* _ACTIVITY_: Produce a verbatim copy of the data below that contains no pictures.

(Stored items)

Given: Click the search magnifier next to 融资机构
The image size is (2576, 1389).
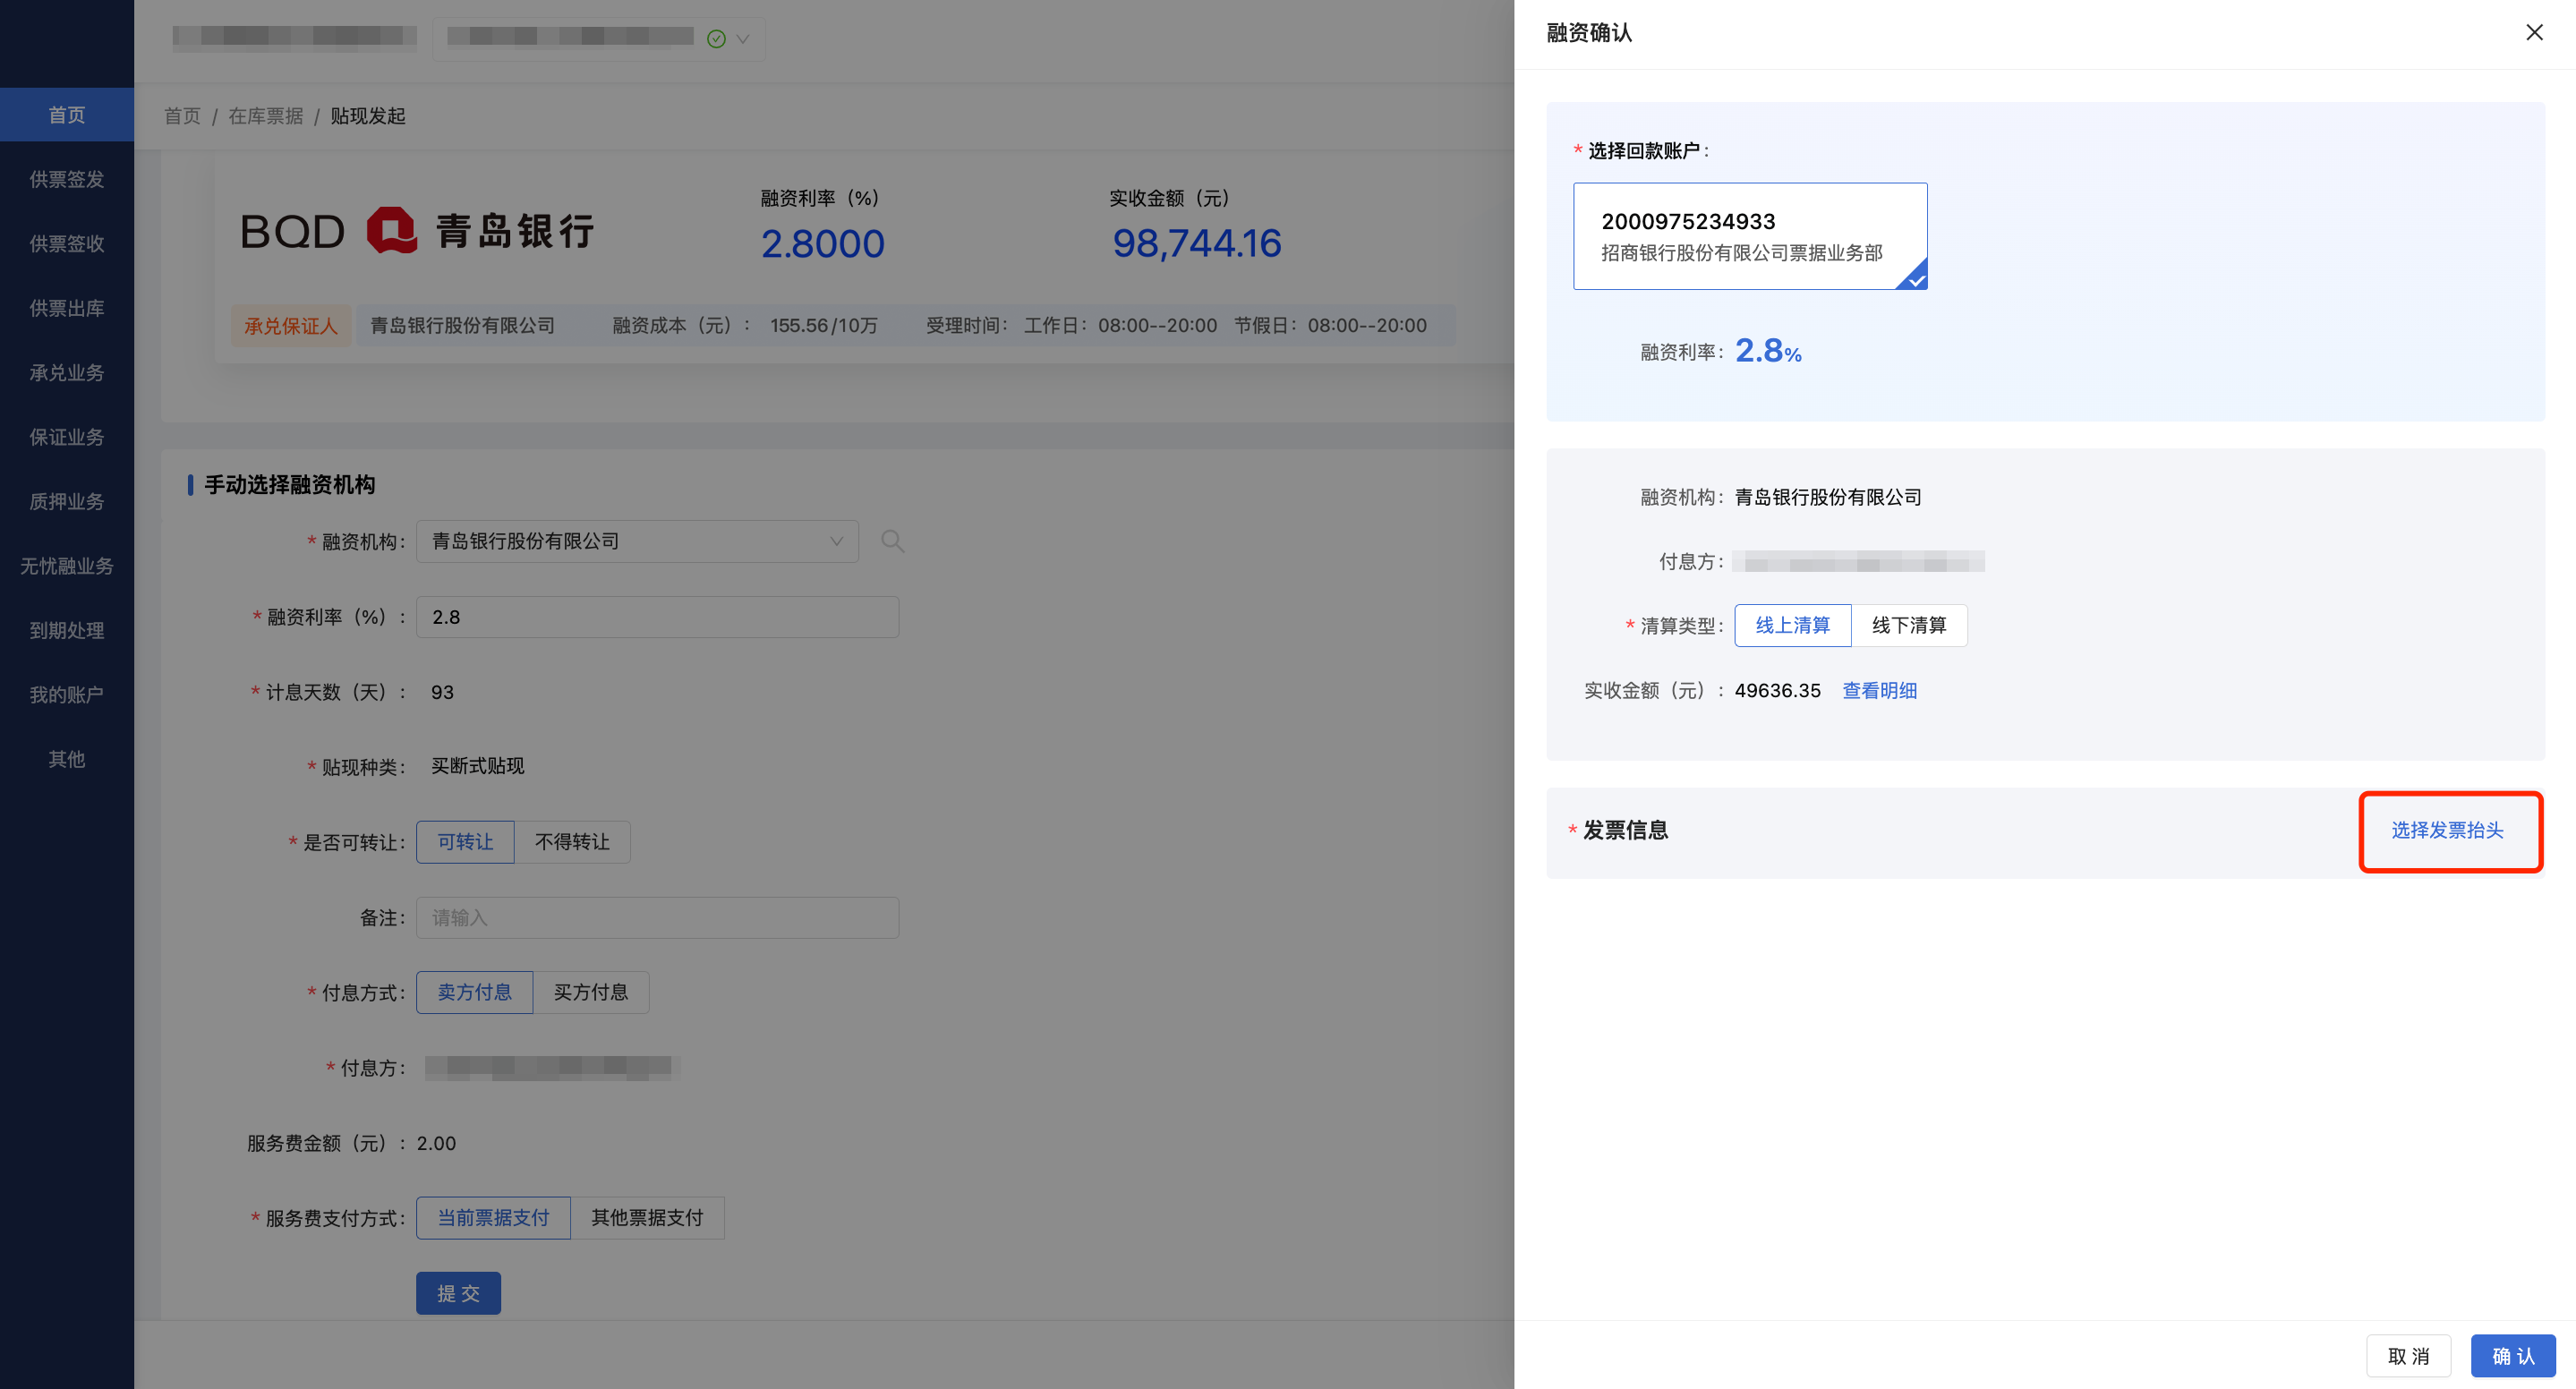Looking at the screenshot, I should (892, 541).
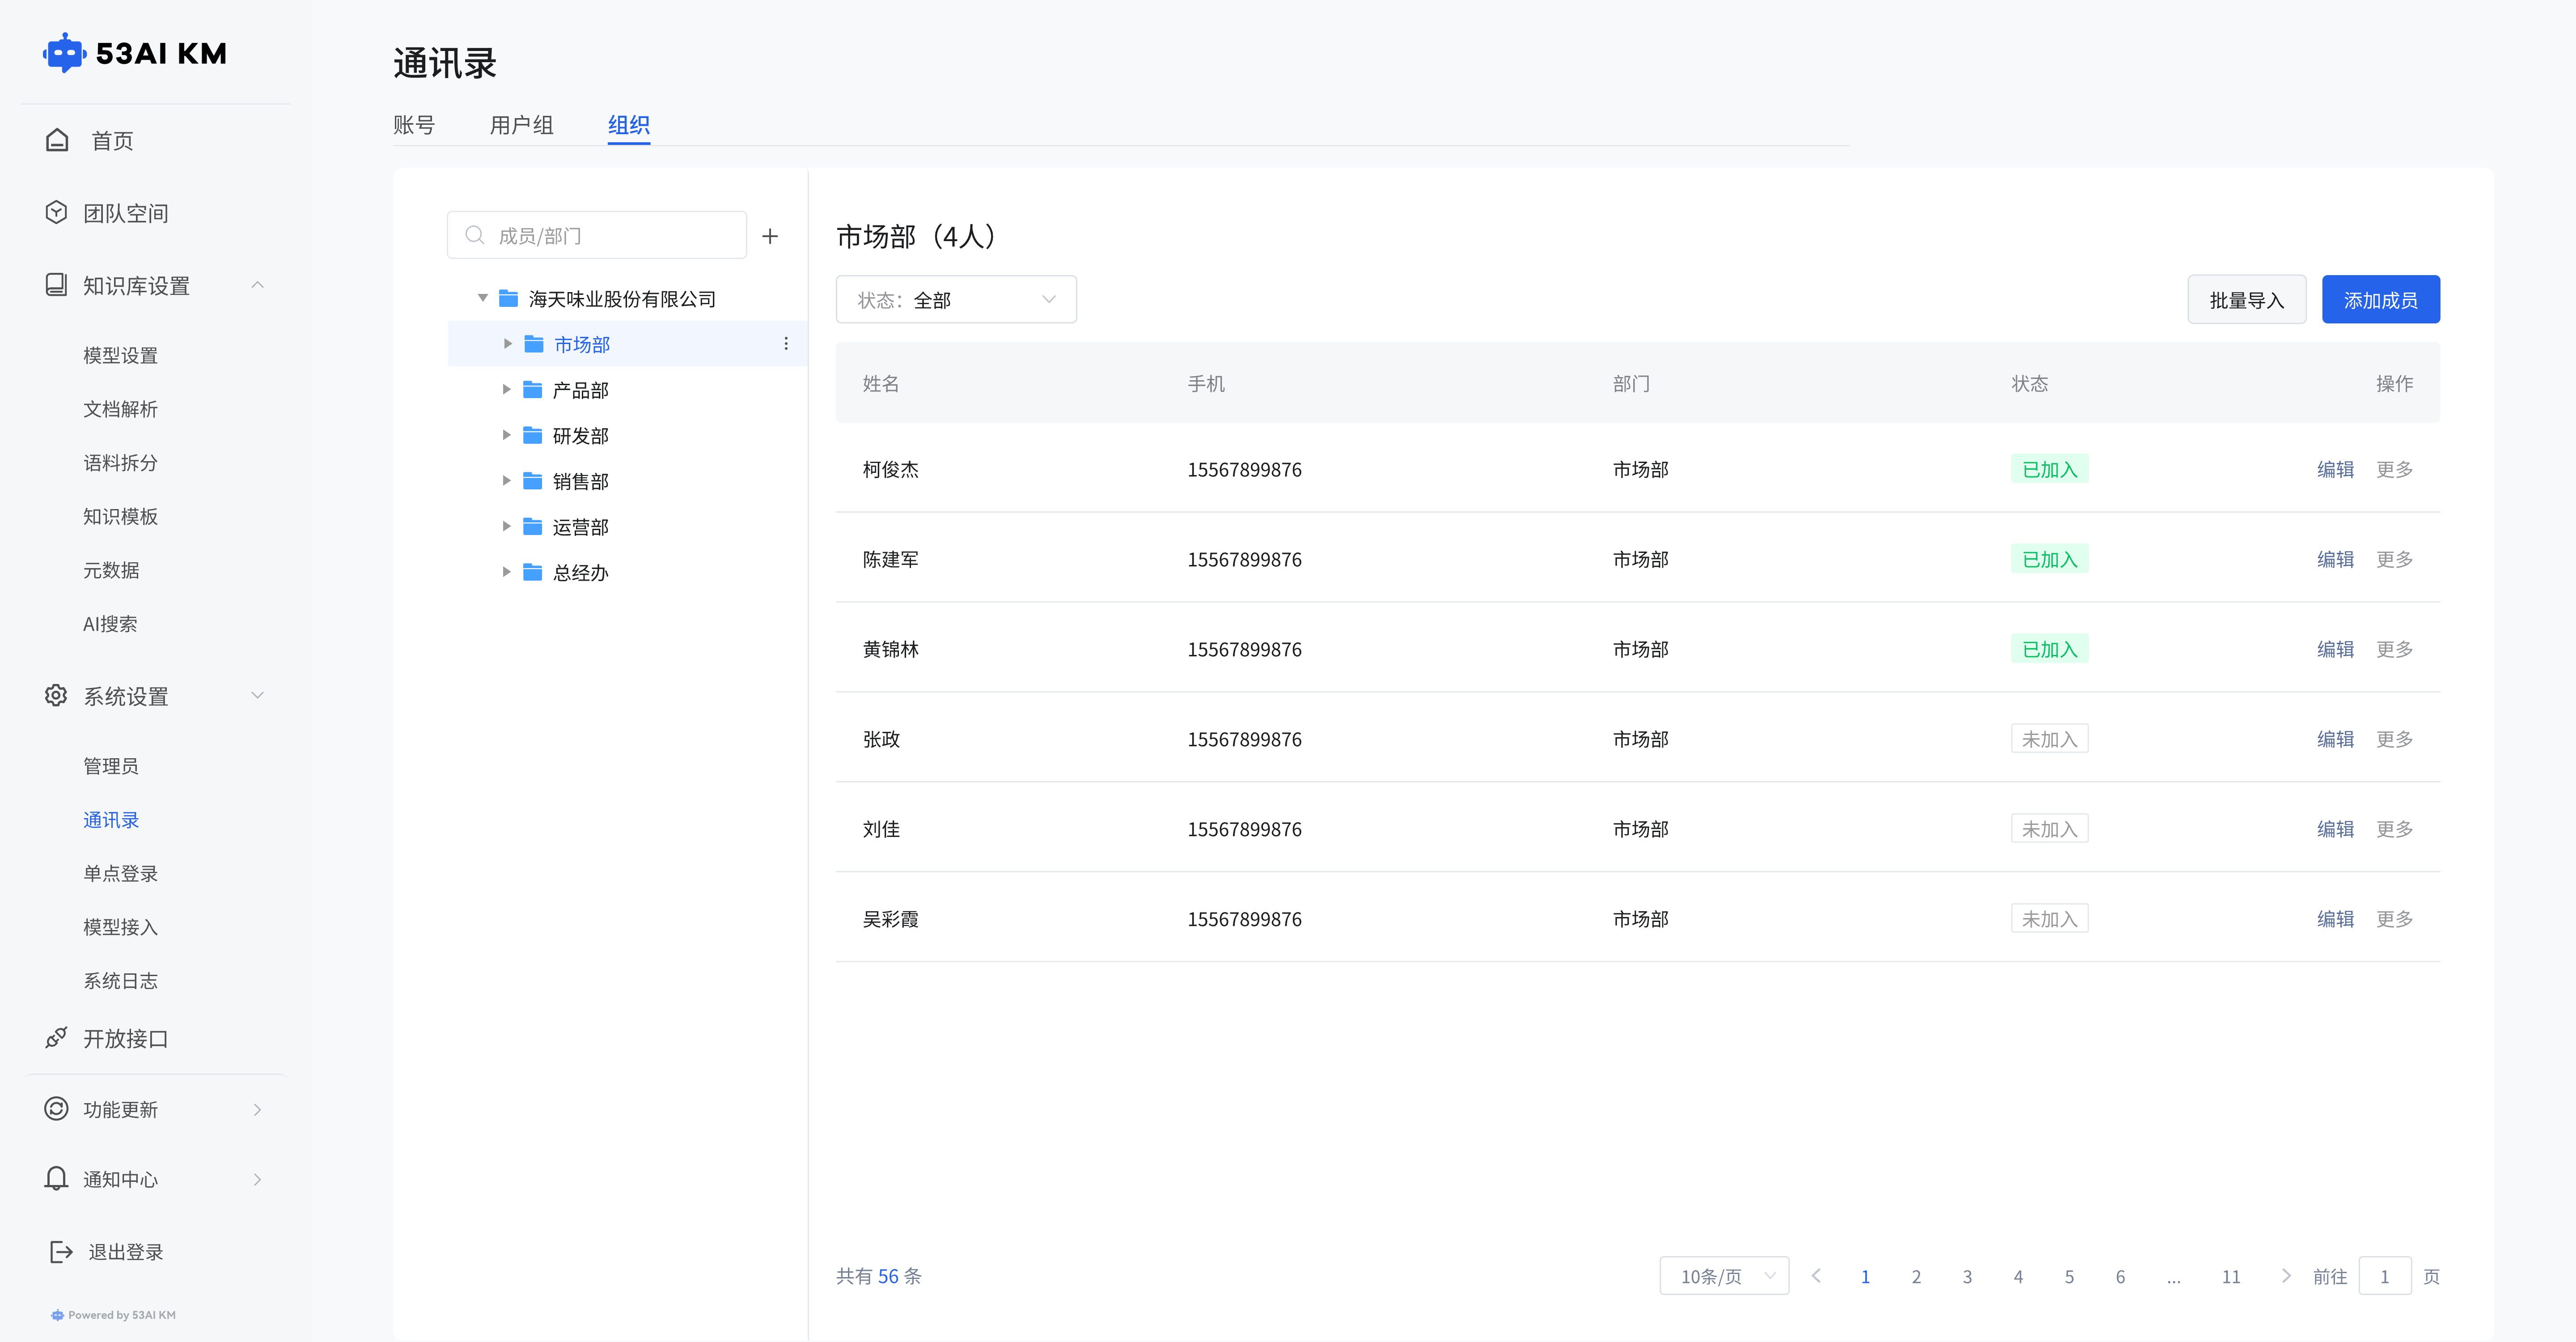Click the logout icon
The image size is (2576, 1342).
click(61, 1252)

* _RESPONSE BOX_:
Given: Click the search magnifier next to 融资机构
The image size is (2576, 1389).
Looking at the screenshot, I should (892, 541).
Click the logout icon
The image size is (2576, 1342).
click(61, 1252)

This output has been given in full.